A retrospective review 5,122,240 Medicare beneficiaries who underwent future targeted procedures (total hip replacement, total knee replacements) or nontargeted procedures (colectomy, lung resection, abdominal aortic aneurysm repair, coronary artery bypass graft, aortic valve replacement, mitral valve repair) using an interrupted time series model to assess the rates of readmission before the Hospital Readmission Reduction Program was announced (2008–2010), whereas the program was being implemented (2010–2012) and after penalties were initiated (2012–2014). We also explored if the change in readmission rates were correlated with changes in index length of stay, use of observation status, or discharge to a skilled nursing facility.

Results:

From 2008 to 2014 rates of readmission declined for both target conditions (6.8%–4.8%; slope change −0.07 to −0.10, P < 0.001) and nontarget conditions (17.1%–13.4%; slope change −0.04 to −0.11, P < 0.001).

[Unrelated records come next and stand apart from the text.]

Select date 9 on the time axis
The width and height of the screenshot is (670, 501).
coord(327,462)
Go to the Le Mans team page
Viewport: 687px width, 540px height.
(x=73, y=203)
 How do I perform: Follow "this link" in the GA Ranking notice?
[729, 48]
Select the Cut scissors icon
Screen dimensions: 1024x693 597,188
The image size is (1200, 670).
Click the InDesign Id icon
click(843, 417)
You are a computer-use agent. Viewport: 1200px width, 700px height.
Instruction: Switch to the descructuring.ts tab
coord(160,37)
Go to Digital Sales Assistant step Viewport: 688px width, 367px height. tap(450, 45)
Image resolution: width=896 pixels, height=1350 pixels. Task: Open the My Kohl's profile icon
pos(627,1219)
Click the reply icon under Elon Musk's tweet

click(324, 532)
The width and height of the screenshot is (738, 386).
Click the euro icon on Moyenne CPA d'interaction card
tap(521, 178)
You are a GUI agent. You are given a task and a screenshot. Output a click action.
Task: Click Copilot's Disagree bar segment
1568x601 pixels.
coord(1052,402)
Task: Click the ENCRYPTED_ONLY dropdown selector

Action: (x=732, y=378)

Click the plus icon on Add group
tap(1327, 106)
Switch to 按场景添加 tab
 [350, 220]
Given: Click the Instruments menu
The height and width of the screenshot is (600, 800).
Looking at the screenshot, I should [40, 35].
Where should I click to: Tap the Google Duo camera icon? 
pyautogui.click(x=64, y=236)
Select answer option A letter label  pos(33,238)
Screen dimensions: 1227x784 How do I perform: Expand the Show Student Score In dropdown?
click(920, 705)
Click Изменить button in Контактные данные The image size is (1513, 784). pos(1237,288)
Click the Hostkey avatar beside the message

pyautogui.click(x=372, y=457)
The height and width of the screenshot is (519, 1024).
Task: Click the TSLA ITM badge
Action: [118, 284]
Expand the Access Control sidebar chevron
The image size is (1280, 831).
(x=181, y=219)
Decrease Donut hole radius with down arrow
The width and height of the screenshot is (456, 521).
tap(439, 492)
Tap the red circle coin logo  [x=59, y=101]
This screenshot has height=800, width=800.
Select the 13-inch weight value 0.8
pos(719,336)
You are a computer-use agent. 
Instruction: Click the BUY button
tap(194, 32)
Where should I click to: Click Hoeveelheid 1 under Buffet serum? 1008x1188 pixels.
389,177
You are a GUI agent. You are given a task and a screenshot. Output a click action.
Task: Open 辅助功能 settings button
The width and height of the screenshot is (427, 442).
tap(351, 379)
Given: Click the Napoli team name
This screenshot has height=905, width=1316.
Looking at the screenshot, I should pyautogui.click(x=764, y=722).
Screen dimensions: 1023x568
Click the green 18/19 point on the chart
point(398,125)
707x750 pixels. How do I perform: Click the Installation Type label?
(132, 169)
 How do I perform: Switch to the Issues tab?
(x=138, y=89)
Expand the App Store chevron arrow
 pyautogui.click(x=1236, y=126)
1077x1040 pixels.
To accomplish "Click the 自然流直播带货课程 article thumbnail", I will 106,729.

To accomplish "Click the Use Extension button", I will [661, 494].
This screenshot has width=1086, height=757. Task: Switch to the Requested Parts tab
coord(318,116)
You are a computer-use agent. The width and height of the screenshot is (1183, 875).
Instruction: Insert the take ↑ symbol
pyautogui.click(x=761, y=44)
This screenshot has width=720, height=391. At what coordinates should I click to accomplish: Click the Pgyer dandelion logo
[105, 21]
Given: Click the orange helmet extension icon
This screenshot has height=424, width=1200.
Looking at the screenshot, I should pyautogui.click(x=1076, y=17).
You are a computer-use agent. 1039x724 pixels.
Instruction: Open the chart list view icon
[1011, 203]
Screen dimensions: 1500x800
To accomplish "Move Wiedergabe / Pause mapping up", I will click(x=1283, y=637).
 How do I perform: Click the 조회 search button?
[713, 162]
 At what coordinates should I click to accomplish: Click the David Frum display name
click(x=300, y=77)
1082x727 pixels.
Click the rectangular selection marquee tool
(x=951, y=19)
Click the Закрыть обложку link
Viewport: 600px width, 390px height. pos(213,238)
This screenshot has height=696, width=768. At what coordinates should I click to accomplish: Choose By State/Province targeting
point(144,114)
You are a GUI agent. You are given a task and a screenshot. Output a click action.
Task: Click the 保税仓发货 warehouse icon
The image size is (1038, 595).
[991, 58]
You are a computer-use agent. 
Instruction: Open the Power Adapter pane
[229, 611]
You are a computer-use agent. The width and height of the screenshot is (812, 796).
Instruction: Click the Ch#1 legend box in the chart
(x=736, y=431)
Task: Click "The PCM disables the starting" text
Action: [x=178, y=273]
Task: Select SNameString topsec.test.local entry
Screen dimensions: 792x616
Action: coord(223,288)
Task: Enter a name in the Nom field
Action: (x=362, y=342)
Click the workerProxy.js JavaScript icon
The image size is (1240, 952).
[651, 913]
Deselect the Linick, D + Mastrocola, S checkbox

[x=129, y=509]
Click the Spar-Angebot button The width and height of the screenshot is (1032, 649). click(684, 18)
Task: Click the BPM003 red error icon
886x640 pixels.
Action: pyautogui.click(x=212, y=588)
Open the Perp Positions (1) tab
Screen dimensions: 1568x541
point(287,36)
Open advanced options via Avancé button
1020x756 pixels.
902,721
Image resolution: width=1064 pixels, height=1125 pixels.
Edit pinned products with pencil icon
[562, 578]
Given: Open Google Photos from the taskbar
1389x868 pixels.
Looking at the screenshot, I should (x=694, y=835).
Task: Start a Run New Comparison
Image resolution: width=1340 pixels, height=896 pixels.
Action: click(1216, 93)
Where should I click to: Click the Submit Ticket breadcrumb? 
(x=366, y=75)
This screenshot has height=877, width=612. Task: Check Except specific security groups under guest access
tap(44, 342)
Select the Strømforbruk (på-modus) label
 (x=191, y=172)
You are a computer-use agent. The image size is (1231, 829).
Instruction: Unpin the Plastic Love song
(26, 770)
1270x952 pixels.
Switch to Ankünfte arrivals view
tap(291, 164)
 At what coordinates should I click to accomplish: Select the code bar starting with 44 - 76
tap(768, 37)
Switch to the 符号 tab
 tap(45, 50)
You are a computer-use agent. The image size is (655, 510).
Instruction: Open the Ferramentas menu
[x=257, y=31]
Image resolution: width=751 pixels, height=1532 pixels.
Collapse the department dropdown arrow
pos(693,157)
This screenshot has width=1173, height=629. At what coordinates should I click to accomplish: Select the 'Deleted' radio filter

The rate of reduction was most prominent after announcement of the program between 2010 and 2012 for both targeted and nontargeted conditions. During the same time period, mean hospital length of stay decreased; nontargeted conditions (10.4–8.4 days) and targeted conditions (3.6–2.8 days). There was no correlation between hospital reduction in readmissions and use of observation-only admissions (Pearson correlation coefficient = 0.01) or discharge to a skilled nursing facility (Pearson correlation coefficient = 0.05).

Conclusions:

Trends in readmissions after inpatient surgery are consistent with hospitals responding to financial incentives announced in the Hospital Readmission Reduction Program. There appears to be both an anticipatory effect (future targeted procedures reducing readmission before payments implemented) and a spillover effect (nontargeted procedures also reducing readmissions).